The Air Near the BP Oil Spill
By now most people know about the BP oil spill in the Gulf of Mexico and its effects or potential effects on water quality and wildlife. Now the National Oceanic and Atmospheric Administration (NOAA) had released measurements of the air quality in the area. Scientists found common air pollutants, such as ozone, nitrogen oxides and carbon monoxide, in amounts typical of urban areas in U.S. cities. However, 15 to 70 kilometers downwind from the oil spill, concentrations of certain hydrocarbons were much higher than than would be found in urban air.

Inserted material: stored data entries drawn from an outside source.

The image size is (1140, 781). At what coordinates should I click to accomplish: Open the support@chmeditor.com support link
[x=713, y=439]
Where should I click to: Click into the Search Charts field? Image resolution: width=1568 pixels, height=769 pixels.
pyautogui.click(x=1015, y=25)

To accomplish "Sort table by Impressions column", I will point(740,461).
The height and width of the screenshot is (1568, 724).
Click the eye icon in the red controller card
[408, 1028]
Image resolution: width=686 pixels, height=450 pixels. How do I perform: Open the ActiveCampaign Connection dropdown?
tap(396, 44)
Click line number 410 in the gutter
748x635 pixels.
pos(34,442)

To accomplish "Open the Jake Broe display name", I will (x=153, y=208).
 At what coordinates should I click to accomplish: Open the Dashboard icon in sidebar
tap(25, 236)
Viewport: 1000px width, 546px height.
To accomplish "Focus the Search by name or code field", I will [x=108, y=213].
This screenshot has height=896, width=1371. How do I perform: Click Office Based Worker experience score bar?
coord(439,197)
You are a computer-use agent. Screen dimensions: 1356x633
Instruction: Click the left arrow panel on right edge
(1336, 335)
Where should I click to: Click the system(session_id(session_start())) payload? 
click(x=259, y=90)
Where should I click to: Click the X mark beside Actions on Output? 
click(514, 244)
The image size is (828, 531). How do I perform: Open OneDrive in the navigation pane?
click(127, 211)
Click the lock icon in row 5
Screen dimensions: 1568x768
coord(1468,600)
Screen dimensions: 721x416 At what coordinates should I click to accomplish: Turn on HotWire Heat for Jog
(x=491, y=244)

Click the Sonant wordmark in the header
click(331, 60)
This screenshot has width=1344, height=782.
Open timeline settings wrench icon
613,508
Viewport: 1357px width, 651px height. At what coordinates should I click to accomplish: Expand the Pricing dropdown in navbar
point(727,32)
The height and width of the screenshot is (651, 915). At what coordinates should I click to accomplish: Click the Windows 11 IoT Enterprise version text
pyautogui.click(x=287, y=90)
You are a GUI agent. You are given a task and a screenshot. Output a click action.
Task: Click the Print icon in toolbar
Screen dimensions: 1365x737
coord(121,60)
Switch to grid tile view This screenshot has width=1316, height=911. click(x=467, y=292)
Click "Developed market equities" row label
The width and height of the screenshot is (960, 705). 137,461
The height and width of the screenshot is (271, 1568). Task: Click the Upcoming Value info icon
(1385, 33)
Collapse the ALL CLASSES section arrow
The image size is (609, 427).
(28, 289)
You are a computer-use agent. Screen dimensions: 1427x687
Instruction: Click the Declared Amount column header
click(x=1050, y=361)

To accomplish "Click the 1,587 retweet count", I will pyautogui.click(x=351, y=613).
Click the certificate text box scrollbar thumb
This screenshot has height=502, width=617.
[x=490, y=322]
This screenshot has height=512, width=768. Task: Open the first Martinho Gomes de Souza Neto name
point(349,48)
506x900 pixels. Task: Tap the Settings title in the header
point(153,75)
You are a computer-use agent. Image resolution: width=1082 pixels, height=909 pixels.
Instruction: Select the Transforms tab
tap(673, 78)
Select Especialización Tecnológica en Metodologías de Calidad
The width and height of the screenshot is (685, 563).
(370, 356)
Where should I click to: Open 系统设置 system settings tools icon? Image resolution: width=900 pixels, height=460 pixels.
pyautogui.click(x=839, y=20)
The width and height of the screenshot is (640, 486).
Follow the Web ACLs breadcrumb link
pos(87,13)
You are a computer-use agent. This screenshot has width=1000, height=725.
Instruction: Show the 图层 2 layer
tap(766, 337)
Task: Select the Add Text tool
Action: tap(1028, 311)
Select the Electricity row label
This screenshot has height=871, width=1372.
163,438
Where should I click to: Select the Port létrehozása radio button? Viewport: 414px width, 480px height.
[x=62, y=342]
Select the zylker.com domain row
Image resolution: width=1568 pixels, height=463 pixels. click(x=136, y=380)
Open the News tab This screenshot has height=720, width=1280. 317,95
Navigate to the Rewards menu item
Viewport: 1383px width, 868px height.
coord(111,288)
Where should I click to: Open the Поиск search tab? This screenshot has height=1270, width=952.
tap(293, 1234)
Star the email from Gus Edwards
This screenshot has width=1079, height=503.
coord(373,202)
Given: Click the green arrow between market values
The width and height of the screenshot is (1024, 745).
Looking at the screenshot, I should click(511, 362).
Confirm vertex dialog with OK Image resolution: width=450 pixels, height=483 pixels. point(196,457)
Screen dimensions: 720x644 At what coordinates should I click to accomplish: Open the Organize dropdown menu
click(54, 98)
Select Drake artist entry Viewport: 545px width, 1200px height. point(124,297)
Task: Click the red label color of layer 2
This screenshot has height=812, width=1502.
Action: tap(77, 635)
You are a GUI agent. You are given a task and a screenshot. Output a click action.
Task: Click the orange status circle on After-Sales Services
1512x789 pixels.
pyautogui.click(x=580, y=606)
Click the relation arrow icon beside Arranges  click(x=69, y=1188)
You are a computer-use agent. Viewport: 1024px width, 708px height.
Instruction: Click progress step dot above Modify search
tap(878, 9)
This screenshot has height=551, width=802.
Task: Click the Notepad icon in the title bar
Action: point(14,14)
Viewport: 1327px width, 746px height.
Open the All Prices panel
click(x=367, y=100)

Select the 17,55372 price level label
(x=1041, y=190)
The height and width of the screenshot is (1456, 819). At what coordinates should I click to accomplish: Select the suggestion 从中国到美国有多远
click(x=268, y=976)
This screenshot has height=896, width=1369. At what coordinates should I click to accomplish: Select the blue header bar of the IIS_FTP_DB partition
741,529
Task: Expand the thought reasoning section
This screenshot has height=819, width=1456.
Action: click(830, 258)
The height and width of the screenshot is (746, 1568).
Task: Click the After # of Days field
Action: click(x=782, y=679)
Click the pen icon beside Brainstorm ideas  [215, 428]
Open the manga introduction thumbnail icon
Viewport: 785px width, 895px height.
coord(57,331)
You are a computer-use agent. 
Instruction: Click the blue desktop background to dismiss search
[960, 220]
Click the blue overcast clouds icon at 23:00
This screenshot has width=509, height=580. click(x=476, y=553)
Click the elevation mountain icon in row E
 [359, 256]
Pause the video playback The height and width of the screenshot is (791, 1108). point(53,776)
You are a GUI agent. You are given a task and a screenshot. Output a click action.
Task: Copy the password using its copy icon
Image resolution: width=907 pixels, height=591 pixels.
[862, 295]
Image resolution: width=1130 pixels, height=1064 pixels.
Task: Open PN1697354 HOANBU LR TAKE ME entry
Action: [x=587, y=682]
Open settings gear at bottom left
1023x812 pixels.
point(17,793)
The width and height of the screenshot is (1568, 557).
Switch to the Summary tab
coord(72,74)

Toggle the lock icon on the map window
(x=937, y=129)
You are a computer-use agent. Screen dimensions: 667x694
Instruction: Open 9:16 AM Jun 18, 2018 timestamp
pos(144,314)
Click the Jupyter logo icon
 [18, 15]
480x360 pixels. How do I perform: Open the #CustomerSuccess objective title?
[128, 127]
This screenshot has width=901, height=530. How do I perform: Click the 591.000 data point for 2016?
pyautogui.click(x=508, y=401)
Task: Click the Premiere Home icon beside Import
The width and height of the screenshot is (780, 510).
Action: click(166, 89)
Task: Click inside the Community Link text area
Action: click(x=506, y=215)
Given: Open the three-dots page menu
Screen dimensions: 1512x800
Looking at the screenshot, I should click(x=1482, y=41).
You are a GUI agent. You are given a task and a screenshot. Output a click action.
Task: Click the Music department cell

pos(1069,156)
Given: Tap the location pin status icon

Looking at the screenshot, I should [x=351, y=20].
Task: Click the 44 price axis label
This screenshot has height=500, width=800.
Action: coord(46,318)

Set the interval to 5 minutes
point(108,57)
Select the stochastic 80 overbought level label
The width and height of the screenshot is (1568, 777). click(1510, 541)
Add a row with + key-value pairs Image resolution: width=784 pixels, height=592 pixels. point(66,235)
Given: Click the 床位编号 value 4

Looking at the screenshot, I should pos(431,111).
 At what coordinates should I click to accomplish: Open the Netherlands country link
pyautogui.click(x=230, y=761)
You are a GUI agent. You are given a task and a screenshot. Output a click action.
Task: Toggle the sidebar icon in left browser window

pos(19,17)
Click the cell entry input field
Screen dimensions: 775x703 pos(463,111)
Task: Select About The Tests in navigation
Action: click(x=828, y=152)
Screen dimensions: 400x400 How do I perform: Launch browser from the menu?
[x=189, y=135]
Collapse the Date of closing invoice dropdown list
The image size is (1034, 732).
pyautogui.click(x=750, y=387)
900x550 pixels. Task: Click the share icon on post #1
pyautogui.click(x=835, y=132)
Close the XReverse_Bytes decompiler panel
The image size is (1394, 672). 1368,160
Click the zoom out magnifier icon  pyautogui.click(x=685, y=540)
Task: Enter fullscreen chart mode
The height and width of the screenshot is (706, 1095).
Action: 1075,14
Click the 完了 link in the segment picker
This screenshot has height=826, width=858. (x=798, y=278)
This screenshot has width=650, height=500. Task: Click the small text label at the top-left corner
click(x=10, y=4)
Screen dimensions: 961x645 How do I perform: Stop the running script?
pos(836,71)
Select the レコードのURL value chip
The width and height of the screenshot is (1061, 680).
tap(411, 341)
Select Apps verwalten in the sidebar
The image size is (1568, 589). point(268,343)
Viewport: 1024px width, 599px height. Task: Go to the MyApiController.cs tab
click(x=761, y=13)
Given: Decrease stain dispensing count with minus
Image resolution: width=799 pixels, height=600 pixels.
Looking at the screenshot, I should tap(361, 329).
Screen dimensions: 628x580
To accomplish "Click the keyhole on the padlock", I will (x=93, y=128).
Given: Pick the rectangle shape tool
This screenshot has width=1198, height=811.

Particulate matter downwind of the oil slick was comparable to concentrations in moderately polluted urban air, but the particles were almost entirely organic material, as opposed to those typically found in urban particulate matter. Scientists also measured large amounts of black carbon from smoke from a controlled burn of crude oil on the water.
NOAA scientists measured the air pollutants in four areas, including in the immediate vicinity of the spill, downwind from the spill, and along the Mississippi, Alabama and Florida coastlines. They also measured background air in an area far from the spill to serve as a control sample. In analyzing the levels of the pollutants, scientists compared them to typical concentrations of a typical U.S. urban area (Los Angeles).
The near shore measurements(20 to 25 miles from shore) showed pollution concentrations generally lower than those typically found in urban areas. The background air was also relatively free of pollution from the oil spill.
Typical examples are as follows in ppb:
Maximum Carbon Monoxide
Los Angeles: 90
Near Shore or Background: 168
Downwind of Spill: 152
Maximum Total Aromatics
Los Angeles: 1.2
Near Shore or Background: <0.01
Downwind of Spill: 21
The air quality measurements were conducted to support the efforts of the EPA and OSHA to assess air quality for coastal residents and oil spill response workers.
"In order to evaluate worker exposure, OSHA has been conducting its own air monitoring in the Gulf, as well as reviewing all additional available data. Our findings are consistent with NOAA’s data," says Dr. David Michaels, Assistant Secretary of Labor for Occupational Safety and Health. EPA also agreed in terms of their own findings.
Measurements were taken from as low as 3,000 feet above sea level and up to 300 feet above sea level, with most flight paths being about 500 feet above the Gulf.
The net result is that the air quality over the Gulf is worse in terms of hydrocarbons than a downtown city.